A 1-2 trip to Guyana could easily net 400+ species if your goal were maximizing species count. If you've never been to S America, that could probably be 350+ lifers!
 
That sounds like a hefty price for 4 days, especially since some tour companies seem to do 8 days for less than $3k in the region (Australia: North Queensland | pibird). But then again, in those you have to share with others, here it would be a private 1-on-1 as opposed to 7 or 8 participants.

Agreed that price seemed steep, but then I have not hired many guides, and never in a wealthy country.
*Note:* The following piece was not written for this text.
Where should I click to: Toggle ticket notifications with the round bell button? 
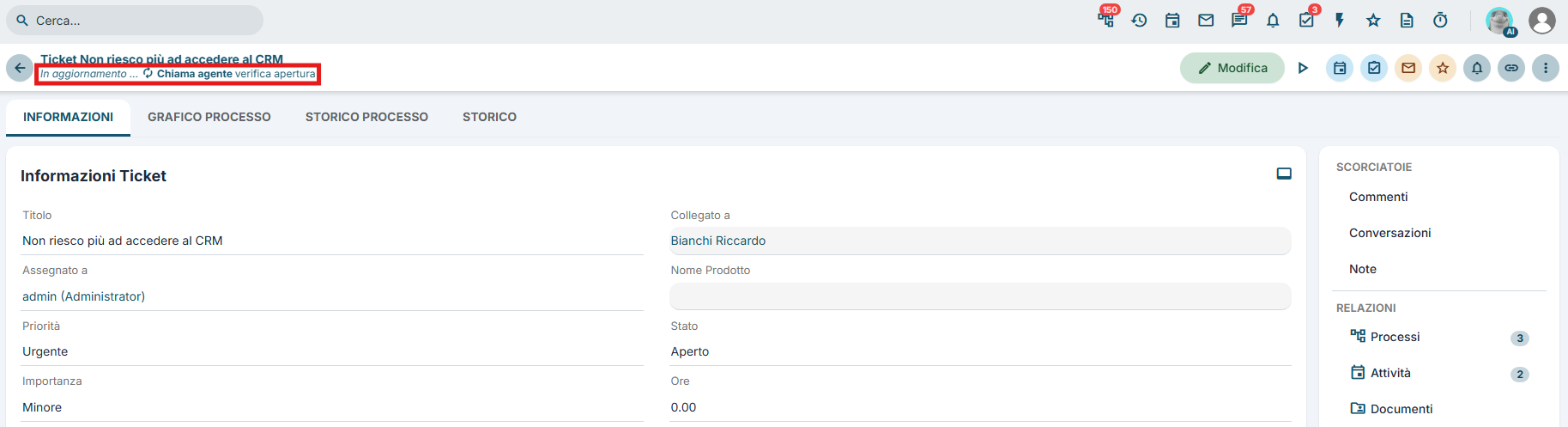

Given the Australian standard of living and economy, maybe the price isn't so outrageous... be glad you're not looking for a guide in Switzerland, Lichtenstein, or City of London :ROFLMAO:
 
That sounds like a hefty price for 4 days, especially since some tour companies seem to do 8 days for less than $3k in the region (Australia: North Queensland | pibird). But then again, in those you have to share with others, here it would be a private 1-on-1 as opposed to 7 or 8 participants.
Yeah unfortunately I can't do an actual tour, as I have to build my trip around a meeting. I'd have no problem birding around Australia if I could use public transit to get everywhere I need to, but that isn't workable for a lot of key sites. I am nervous about driving "on the other side of the road", so apprehensive about renting a vehicle and doing it by myself.

I've actually have used guides on a couple of trips to London...they weren't all that expensive really. I am sort of sketching out a plan for Hawaii summer 2022 if Covid makes foreign travel dodgy. That's far more expensive even with minimal guiding. I would say no guiding, but Hawaii is well known for having some sites that are restricted access, and you need someone to accompany you if you want to see certain endemics.
 
That sounds like a hefty price for 4 days, especially since some tour companies seem to do 8 days for less than $3k in the region (Australia: North Queensland | pibird). But then again, in those you have to share with others, here it would be a private 1-on-1 as opposed to 7 or 8 participants.
And if you look at the itinerary for that trip, 2 of the 8 days are just "arrival" and "departure", while another day is a trip to Michaelmas Cay, easy enough to arrange on your own and something I will probably do with a friend of mine who is going and into snorkeling. And another day is mostly just birding sites in Cairns itself. So really they are comparable tours as far as the actual birding goes.
 
And if you look at the itinerary for that trip, 2 of the 8 days are just "arrival" and "departure", while another day is a trip to Michaelmas Cay, easy enough to arrange on your own and something I will probably do with a friend of mine who is going and into snorkeling. And another day is mostly just birding sites in Cairns itself. So really they are comparable tours as far as the actual birding goes.
Didn't consider that, however, unless you plan to do a lot of rainforest birding (which is half of the things to do around Cairns), I'd try to bird the open areas on your own if you have a bit of free time and a car. No matter what place you are, if it's open habitat, the birds tend to be less skulky and relatively easy to ID.
 
A 1-2 trip to Guyana could easily net 400+ species if your goal were maximizing species count. If you've never been to S America, that could probably be 350+ lifers!
Here's hoping I get that many, I'm thinking I should be able to, but the guide told me to expect around 350+ plus species and I already have a few of the widespread Neotropical birds and many wading birds in my life list (Great Kiskadee, Limpkin, Roseate Spoonbill, etc.), so I'm expecting around 300 lifers, but you better believe I'll try to get closer to 350 lifers if possible!